A number of years ago I
purchased Booze by John Wright (2013,
Bloomsbury). Booze, the twelfth installment in a series of River Cottage Handbooks, guides the reader on how to
make infusions, wine, cider and beer. Other handbooks in River Cottage series explore
subjects such as Chicken & Eggs; Curing & Smoking; Edible Seashore;
Hedgerow; Pigs & Pork; Sea Fishing; and Veg Patch.
I bought Booze to learn more about British
infusions. Wright marries his knowledge as a “dedicated forager” with his
enthusiasm for infusing. He writes that “few items of vegetable matter have
escaped my infuser’s hand.” Case in point, Booze
sports a recipe for Oak moss gin.
Booze covers
four types of infusions: fruit, nut, floral and plant. Wright instructs the
reader on the making of Sloe gin; Sea buckthorn vodka; Haw gin; Gorse flower
white rum; Sweet vernal grass vodka, and even Absinthe. But perhaps the Best In
Show infusion in Booze goes to Blackberry
whisky. Wright writes: “[it] is one of the finest of all infusions, a rival to
even sloe gin.” To make Blackberry whisky you need only sugar in addition to
the drink’s titular ingredients. Wright’s instructions follow.
Two-thirds fill a Kilner
jar with blackberries, then sprinkle sugar over them until it covers the bottom
half of the fruit. The blackberries should be dry for this operation otherwise
the sugar will not flow. Top the jar with whisky, close the lid and shake
gently. Store in a dark cupboard and shake once a day until the sugar has
dissolved.
After 6 months, decant the
infused whisky into a bottle and store for at least a year to mature.
Since buying Booze I’ve made three batches of
Blackberry whisky. I call my 2015 batch The
Inferno because I completely disregarded Wright’s counsel on whisky
selection: “Do use cheap whisky for this recipe as there is a special pit in
hell for those who drink good whisky in any way other than on its own.” I dipped
into a bottle of Laphroaig Quarter Cask (so, I guess, I’m going to hell). Save
your soul and don’t make the same mistake (and furthermore, to my taste, the
Laphroaig’s intense peatiness makes it a questionable base solvent).
In 2016 I made two different
version of Blackberry whisky: one using a bottle of Jameson Irish Whiskey and
the other with Buffalo Trace Kentucky Bourdon Whiskey. Both batches taste
promising. I used foraged Evergreen blackberries in the bourdon version and a
mixture of Evergreen and Himalayan blackberries with the Jameson. Aside: One day
I hope to make Blackberry whisky with a local native blackberry variety called
the Pacific blackberry or Northwest dewberry. These small berries taste
outstanding, but I rarely find even a handful per season. Between the ubiquitous
Himalayan and Evergreen blackberries, I prefer the latter, but pick according
to your personal taste.
And speaking of taste: How
does Blackberry whisky taste? Wright encourages his readers to make this
infusion with these words: “For those few who do not like blackberries and the
many more who do not like whisky I have some good news. Given time—about a
year, but two is better—the flavour mellows into something quite its own, not
dissimilar from port, and with never a hint of peat bogs and barely a trace of
blackberry crumble.” No hint of peat…unless, of course, you use Laphroaig. Did
I mention that I have a special pit in hell?

__PROVIDED DATA__.
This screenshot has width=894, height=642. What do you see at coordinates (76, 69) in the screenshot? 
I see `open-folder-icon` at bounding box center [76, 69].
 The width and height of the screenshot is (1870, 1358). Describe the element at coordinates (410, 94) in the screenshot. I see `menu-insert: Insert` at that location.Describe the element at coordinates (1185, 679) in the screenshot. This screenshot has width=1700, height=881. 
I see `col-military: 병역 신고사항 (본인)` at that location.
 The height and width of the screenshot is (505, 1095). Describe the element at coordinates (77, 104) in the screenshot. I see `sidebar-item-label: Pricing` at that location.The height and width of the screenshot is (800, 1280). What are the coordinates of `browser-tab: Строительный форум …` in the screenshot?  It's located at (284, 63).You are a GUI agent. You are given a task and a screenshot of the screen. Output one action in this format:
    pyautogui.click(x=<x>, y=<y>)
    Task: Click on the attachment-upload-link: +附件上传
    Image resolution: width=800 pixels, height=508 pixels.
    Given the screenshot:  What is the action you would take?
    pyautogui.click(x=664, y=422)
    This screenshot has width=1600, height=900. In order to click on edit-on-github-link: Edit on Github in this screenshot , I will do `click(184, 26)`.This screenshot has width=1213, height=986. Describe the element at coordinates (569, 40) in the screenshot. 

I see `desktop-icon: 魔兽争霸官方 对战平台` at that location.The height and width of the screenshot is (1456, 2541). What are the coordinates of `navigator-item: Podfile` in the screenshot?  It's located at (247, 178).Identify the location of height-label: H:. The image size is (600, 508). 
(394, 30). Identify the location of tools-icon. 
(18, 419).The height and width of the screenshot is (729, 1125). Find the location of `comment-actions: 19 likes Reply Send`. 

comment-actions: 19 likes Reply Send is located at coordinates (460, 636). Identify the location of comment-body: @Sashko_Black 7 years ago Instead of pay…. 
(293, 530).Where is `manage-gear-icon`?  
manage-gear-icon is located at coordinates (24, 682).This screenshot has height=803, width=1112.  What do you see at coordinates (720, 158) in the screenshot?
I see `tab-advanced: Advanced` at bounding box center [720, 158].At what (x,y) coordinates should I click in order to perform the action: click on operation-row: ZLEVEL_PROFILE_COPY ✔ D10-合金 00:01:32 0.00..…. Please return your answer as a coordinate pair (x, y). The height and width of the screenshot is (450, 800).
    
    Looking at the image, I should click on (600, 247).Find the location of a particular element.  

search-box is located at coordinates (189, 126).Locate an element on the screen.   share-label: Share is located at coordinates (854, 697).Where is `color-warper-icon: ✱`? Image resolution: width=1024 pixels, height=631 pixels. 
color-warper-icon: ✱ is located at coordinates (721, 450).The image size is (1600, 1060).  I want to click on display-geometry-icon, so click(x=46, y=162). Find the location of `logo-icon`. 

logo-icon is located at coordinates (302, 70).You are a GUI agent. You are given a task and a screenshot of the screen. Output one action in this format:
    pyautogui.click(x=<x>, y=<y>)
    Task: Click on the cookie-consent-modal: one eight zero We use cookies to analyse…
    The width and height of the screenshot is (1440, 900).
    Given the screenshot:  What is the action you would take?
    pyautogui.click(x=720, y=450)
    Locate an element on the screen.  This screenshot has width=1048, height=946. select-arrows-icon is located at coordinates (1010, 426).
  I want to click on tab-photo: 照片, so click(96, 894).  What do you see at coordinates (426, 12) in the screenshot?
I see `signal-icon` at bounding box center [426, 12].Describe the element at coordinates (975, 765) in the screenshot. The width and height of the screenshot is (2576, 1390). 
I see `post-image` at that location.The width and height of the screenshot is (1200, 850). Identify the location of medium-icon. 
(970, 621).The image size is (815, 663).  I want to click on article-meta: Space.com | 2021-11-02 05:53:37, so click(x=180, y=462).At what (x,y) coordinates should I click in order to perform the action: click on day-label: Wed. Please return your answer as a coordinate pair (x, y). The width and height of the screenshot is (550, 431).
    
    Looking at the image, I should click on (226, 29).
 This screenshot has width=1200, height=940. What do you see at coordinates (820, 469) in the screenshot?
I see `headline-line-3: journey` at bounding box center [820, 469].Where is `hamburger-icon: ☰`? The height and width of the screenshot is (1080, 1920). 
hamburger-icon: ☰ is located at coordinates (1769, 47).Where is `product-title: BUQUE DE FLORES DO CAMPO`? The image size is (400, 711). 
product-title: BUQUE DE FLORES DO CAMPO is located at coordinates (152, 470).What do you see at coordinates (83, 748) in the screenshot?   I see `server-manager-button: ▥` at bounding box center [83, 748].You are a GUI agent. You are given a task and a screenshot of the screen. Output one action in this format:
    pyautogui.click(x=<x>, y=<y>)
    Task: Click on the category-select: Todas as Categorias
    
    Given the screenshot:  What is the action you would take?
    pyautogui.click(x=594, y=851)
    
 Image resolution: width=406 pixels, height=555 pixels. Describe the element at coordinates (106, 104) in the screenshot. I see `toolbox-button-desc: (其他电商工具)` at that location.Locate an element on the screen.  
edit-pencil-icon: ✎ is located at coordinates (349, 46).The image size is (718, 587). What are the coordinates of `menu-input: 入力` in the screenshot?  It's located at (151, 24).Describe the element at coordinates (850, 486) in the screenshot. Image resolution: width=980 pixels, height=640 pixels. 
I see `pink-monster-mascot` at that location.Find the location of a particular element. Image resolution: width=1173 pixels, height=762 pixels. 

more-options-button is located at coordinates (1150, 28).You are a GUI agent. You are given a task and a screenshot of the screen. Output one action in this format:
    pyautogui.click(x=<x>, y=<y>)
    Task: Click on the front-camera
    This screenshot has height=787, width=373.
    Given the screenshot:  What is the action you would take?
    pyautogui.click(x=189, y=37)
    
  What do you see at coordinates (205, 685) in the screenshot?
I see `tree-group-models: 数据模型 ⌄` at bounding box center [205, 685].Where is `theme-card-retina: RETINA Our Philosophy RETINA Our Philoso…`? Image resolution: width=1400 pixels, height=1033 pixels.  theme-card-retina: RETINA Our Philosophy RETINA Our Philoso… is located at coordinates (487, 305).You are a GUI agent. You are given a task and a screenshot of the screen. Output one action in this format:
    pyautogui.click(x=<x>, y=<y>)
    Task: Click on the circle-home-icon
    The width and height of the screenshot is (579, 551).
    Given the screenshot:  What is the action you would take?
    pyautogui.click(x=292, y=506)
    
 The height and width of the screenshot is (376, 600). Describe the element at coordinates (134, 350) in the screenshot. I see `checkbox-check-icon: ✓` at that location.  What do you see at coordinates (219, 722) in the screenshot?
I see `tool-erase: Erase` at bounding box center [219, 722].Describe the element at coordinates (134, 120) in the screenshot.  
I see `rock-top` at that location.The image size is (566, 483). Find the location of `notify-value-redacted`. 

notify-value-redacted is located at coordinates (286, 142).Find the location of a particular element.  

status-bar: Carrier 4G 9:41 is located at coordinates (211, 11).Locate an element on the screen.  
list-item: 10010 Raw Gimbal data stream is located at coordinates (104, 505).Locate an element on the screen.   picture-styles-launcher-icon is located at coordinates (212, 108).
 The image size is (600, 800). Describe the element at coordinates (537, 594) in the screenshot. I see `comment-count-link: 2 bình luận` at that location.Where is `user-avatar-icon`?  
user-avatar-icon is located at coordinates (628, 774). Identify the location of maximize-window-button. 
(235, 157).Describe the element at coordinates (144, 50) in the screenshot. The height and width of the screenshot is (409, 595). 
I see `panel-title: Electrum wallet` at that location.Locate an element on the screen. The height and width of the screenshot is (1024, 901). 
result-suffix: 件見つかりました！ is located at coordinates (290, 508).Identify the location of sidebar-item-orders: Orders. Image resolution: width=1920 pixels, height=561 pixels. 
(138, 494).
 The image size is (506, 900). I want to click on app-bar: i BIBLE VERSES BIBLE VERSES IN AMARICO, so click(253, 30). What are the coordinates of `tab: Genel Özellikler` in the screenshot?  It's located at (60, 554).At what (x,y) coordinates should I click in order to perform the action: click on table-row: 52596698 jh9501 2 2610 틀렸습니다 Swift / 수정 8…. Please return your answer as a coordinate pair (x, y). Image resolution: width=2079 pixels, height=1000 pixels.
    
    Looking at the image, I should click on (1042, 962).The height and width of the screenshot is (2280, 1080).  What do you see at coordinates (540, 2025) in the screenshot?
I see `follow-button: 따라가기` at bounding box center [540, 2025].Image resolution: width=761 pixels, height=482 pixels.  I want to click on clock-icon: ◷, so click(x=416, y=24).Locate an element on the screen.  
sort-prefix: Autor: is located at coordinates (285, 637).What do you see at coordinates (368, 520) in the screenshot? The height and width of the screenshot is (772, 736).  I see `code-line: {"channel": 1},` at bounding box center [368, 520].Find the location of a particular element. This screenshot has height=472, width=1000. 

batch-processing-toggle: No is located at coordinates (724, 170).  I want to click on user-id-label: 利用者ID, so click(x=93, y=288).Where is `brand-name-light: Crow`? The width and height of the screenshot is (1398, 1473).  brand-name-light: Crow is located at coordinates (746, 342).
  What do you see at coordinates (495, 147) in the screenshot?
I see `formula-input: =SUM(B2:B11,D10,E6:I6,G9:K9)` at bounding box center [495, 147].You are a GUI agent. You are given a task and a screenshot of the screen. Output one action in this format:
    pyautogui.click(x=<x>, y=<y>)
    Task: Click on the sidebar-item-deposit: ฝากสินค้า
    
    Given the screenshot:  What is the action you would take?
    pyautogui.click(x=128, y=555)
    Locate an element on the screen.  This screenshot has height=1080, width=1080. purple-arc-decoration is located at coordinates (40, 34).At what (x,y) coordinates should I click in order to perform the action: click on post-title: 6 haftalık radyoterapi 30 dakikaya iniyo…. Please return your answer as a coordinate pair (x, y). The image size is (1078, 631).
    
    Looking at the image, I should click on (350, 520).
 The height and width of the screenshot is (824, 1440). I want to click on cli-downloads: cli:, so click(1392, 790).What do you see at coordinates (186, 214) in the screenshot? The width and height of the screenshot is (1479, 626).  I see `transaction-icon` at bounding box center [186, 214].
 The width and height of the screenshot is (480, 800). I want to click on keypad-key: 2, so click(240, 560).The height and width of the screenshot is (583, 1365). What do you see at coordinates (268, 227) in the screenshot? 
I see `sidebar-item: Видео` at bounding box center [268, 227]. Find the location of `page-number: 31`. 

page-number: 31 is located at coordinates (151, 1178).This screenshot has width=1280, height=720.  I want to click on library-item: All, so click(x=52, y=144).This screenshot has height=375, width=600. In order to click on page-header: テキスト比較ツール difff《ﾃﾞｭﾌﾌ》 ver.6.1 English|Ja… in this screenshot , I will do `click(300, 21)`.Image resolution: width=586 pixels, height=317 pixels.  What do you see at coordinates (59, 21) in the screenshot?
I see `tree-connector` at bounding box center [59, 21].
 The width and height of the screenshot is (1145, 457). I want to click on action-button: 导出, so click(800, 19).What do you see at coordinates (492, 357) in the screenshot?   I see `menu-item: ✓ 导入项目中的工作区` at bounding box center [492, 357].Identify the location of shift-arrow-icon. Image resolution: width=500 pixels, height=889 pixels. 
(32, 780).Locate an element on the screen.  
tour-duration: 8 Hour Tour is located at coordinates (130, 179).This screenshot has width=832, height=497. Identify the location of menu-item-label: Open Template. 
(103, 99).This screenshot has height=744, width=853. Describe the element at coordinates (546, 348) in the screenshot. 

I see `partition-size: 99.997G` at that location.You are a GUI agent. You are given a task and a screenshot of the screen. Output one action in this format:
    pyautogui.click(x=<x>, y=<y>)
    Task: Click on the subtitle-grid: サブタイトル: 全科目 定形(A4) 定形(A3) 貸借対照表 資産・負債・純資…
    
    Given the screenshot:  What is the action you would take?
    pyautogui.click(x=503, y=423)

__WORK REQUEST__. From the review of the book Booze, copy word for word the passage that opens with the words "A number of" and ends after the words "Oak moss gin.".

__OUTPUT FOR THIS EXERCISE__.
A number of years ago I
purchased Booze by John Wright (2013,
Bloomsbury). Booze, the twelfth installment in a series of River Cottage Handbooks, guides the reader on how to
make infusions, wine, cider and beer. Other handbooks in River Cottage series explore
subjects such as Chicken & Eggs; Curing & Smoking; Edible Seashore;
Hedgerow; Pigs & Pork; Sea Fishing; and Veg Patch.
I bought Booze to learn more about British
infusions. Wright marries his knowledge as a “dedicated forager” with his
enthusiasm for infusing. He writes that “few items of vegetable matter have
escaped my infuser’s hand.” Case in point, Booze
sports a recipe for Oak moss gin.